AT THIS POINT in time, MySpace has now been the butt of jokes for longer than it was the world's most popular social network.

But its influence on music lives on, not only in superstars like Nicki Minaj and Lily Allen, who got their big breaks on the site years ago, but in newcomers like Nic Hessler, a pop-rock wizard whose first full-length album only came out in March.

Hessler is 24 now, but in the mid-'00s, he was a teenaged home-recording enthusiast growing out of a punk phase and learning to love his mom's Beatles and Beach Boys albums. He spent his time online listening to bands on MySpace, scanning their "top friends" for record labels and other bands, and posting demos to his own profile.

That's how he stumbled upon Captured Tracks. The New York-based label is now a paragon of gauzy, '80s-vibed indie pop, but it was just beginning to build its empire when Hessler friended it on MySpace.

It worked out well.

"I got a cryptic email from [label founder] Mike Sniper that was like, 'Tell me about your music,'" Hessler says. "I was so nervous about it. And then he said, 'Send me all your songs.' So I sent him my demos and he was like, 'Wow, we can definitely do a record.'"

In 2010 and 2011, Hessler released two 7-inch singles on Captured Tracks under the name Catwalk. He was working on his first full-length album when he was diagnosed with Guillain-Barré syndrome, a rare disorder that left him partially paralyzed for a while and unable to play guitar.

The condition forced Hessler to take a break from music and his album. Looking back, the timing was kind of fortuitous, he says.

"In my head, it was like, 'Okay, this is going to be my first record. It's got to be flawless.' So many bands, their first record is so good, and I wanted my first record to be that good," he says. "I realize now that I was thinking too much about it and how it had to be perfect. But no one knows what perfect is. I reached a point where it was like, 'Okay, it's not perfect, but it's an accurate representation of what I'm going through.'"

Soft Connections may not be perfect, but it is a charming set of breezy pop songs that shimmer and sigh like a heartbroken dusk on a beach in Hessler's native Southern California. Half the album's songs were written between 2007 and 2010, and the other half were written after Hessler returned from his illness. Nonetheless, Soft Connections feels seamless and fully formed. (It was also released under Hessler's name; he decided to ditch the name Catwalk.)

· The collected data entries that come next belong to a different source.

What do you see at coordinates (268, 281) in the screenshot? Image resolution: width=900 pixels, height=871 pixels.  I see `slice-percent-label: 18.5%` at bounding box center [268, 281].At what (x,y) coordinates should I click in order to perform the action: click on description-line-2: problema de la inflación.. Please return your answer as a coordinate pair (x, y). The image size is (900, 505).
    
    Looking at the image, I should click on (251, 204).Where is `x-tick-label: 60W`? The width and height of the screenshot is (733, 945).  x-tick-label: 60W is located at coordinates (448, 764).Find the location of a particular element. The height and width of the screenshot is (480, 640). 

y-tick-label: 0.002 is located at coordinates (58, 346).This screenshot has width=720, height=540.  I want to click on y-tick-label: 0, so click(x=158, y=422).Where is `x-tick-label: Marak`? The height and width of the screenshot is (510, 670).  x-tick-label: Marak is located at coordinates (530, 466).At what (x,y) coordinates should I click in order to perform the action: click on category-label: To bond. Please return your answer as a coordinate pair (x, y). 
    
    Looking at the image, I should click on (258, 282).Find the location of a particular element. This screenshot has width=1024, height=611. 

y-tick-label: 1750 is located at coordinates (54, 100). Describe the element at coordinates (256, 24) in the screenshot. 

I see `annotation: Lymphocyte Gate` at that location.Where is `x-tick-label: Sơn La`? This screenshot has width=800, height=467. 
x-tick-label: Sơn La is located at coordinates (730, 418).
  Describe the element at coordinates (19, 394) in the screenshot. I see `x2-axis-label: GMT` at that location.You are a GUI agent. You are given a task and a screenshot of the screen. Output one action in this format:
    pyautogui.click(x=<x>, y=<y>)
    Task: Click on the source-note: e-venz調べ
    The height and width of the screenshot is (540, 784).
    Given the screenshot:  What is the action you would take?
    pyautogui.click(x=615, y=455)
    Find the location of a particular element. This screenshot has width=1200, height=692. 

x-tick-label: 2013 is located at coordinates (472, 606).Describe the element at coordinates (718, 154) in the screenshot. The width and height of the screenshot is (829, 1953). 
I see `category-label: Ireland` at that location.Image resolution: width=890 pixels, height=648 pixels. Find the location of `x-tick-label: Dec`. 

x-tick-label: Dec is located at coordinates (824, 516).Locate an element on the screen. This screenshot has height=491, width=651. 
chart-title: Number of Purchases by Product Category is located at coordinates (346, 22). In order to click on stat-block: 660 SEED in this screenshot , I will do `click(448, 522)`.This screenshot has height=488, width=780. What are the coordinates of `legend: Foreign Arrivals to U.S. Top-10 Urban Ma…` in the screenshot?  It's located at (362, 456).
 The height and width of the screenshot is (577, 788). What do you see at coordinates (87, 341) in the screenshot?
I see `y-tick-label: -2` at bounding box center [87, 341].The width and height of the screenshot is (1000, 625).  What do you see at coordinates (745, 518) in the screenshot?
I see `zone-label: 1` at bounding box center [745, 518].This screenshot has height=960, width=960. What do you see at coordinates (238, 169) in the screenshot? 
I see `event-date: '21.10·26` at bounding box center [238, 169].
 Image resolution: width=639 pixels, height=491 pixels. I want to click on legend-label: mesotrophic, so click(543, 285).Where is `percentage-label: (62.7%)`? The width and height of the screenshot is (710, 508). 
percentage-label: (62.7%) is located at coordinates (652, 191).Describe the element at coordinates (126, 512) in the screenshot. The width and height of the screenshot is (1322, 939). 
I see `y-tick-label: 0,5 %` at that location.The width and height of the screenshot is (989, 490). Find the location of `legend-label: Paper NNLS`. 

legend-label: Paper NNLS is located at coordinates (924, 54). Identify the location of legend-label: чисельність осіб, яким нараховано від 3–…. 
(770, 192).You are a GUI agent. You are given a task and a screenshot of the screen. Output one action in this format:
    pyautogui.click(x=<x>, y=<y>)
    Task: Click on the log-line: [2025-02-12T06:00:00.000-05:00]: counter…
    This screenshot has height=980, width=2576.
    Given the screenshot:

Hessler, of course, is always working on new music, and he says the newer songs on the album reflect his present-day self, while the older ones feel like the work of a guy that's long gone. Still, he knows that his first album, while a long time coming, is better than it would've been if he'd had a chance to finish it years ago.

"I still have those old mixes and I'll occasionally listen back to what could've been, and... I'm really happy with how it turned out," he says. "I think getting sick gave me some time to step away from it and to get some new perspective, not only on life, but also on the album."